• Exercise:
Copy each line of the entries that includes the word "pixels".

• Listed records:

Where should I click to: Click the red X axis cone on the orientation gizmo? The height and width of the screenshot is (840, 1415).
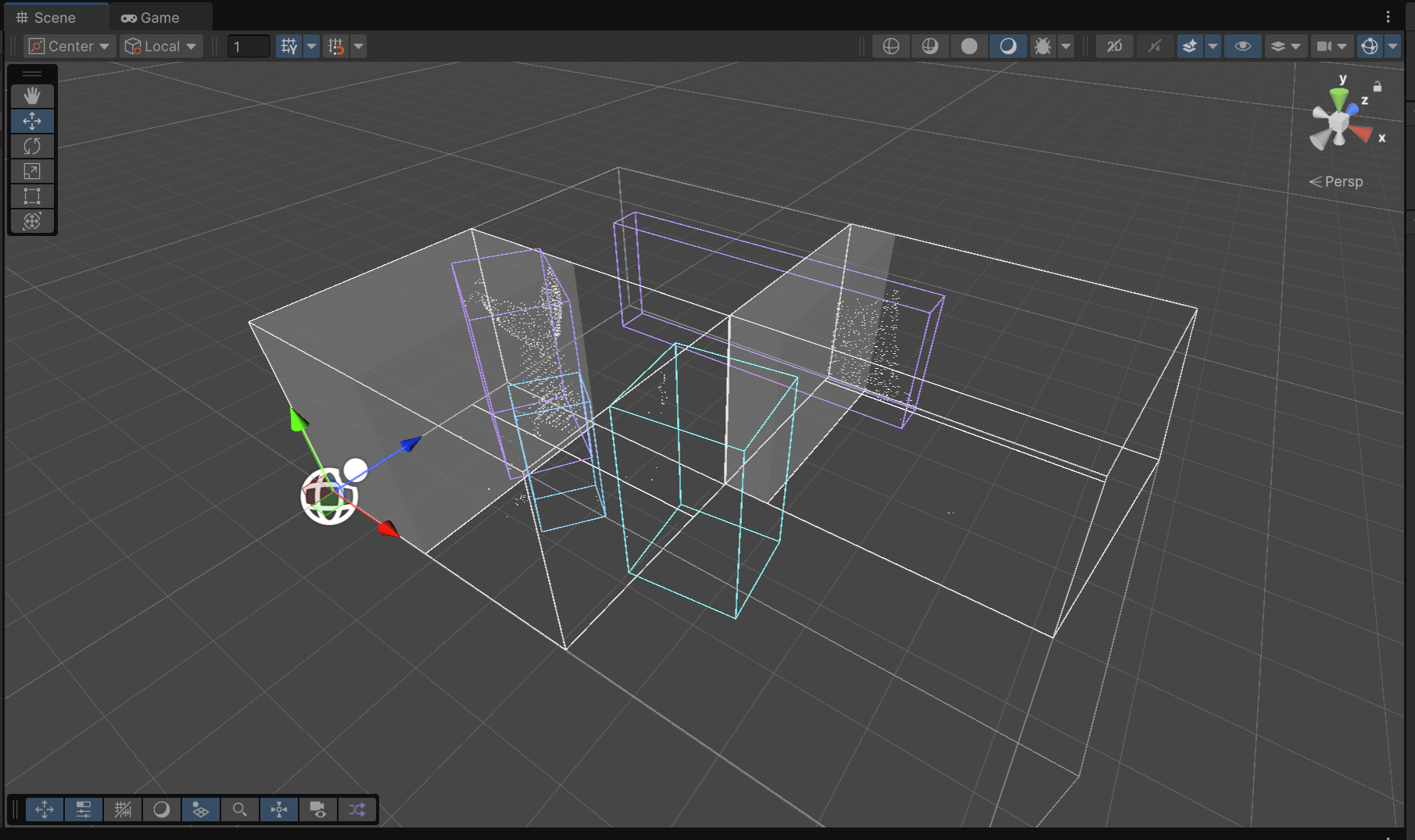[x=1362, y=134]
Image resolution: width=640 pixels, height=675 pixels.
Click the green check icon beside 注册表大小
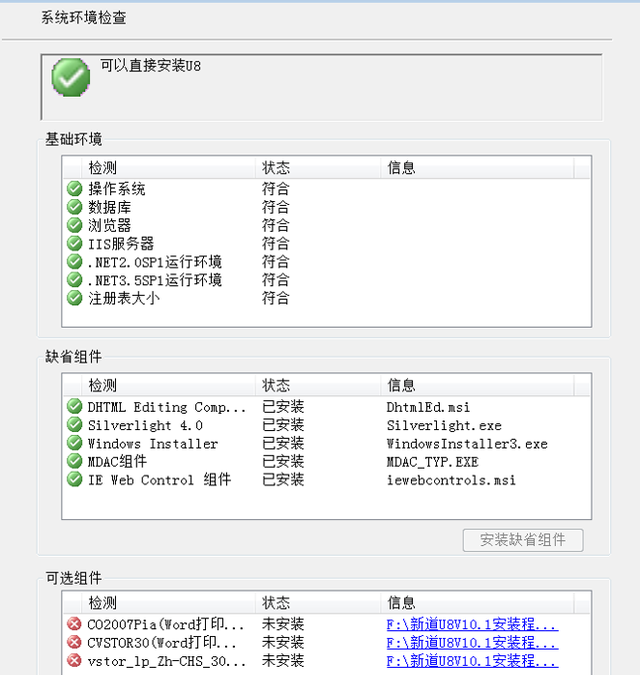pyautogui.click(x=74, y=298)
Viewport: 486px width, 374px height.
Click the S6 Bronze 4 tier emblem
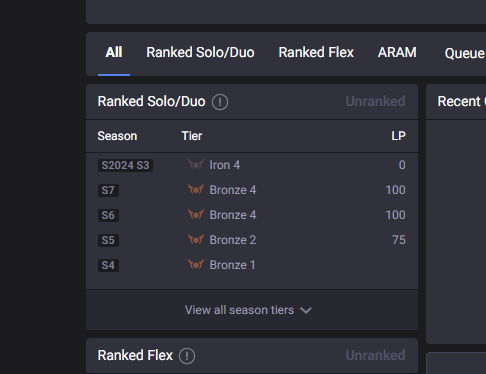[x=196, y=214]
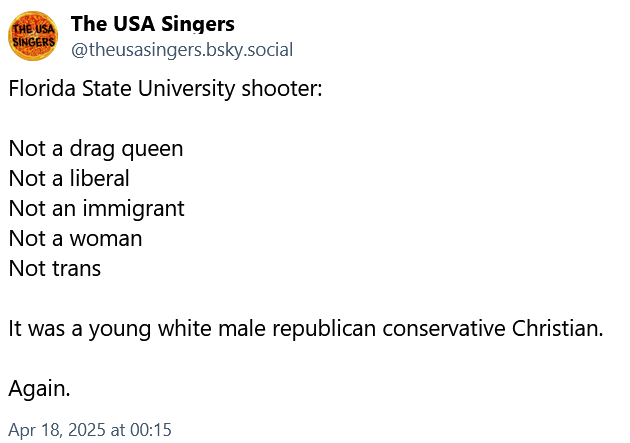Click the "Not a drag queen" line
Viewport: 630px width, 443px height.
96,149
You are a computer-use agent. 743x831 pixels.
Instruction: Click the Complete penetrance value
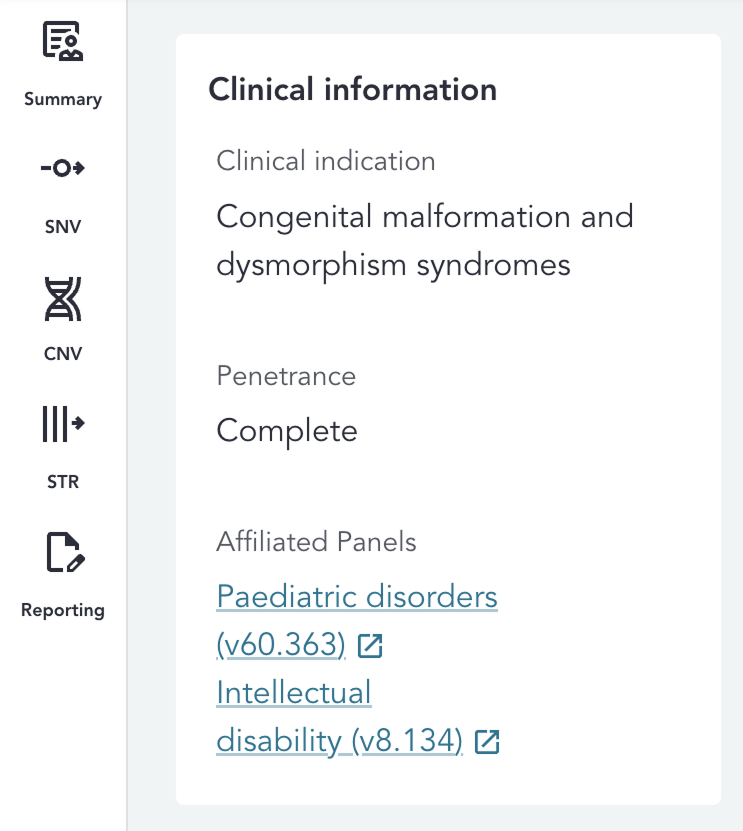tap(286, 430)
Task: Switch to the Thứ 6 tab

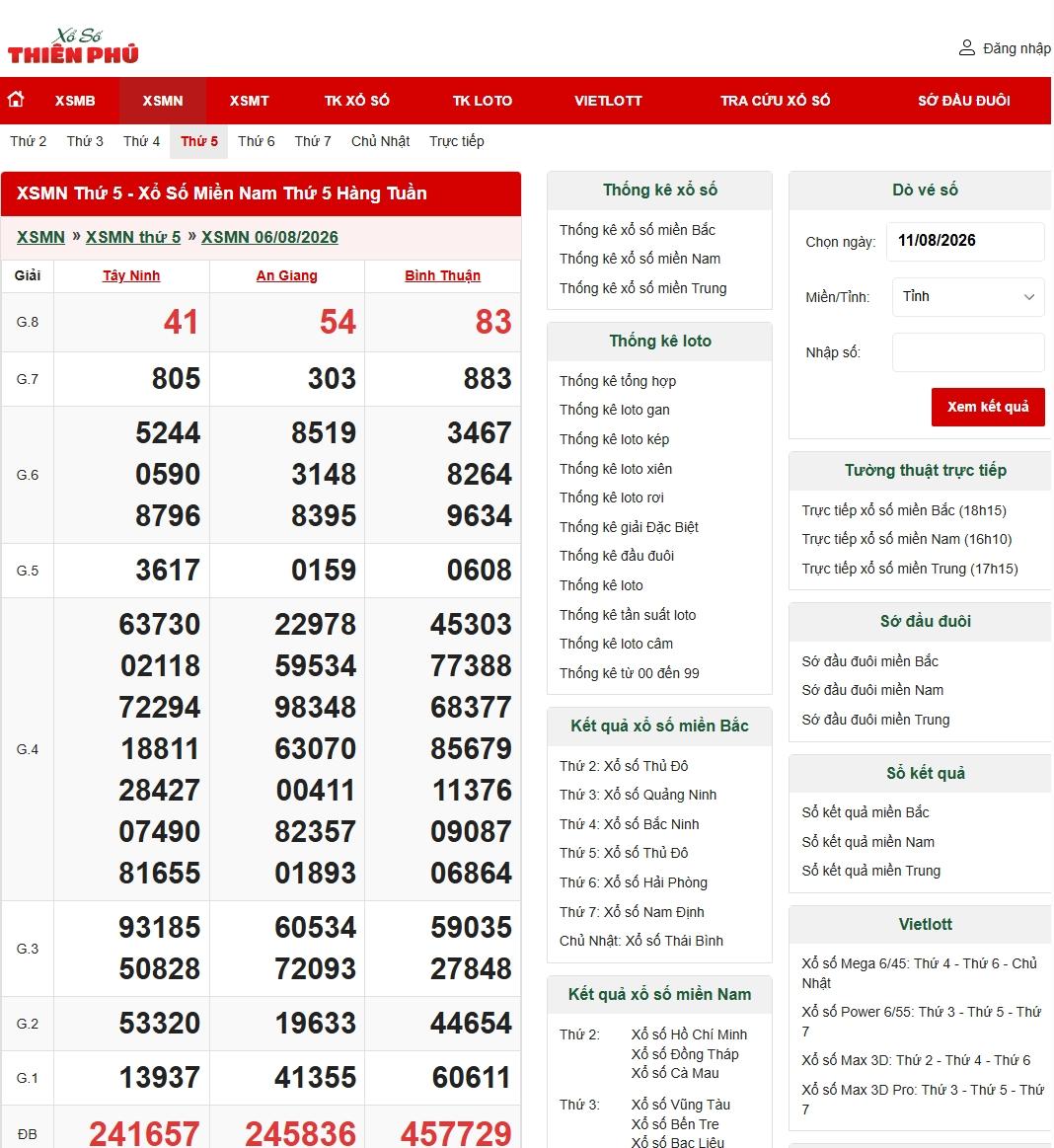Action: (x=257, y=141)
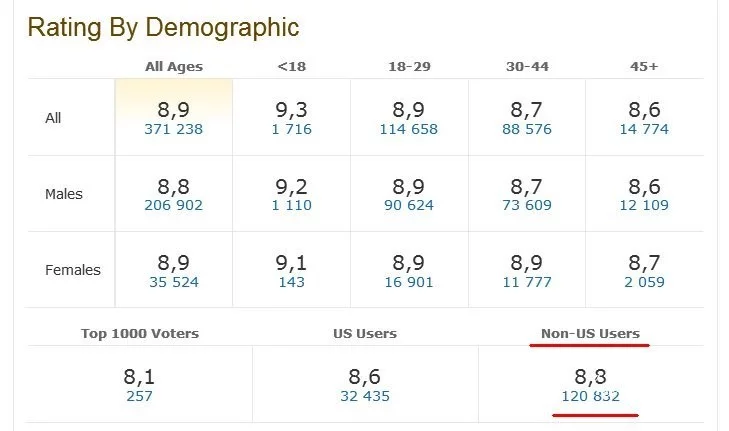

• Problem solution:
Image resolution: width=640 pixels, height=675 pixels.
You are a computer-use agent. 743x831 pixels.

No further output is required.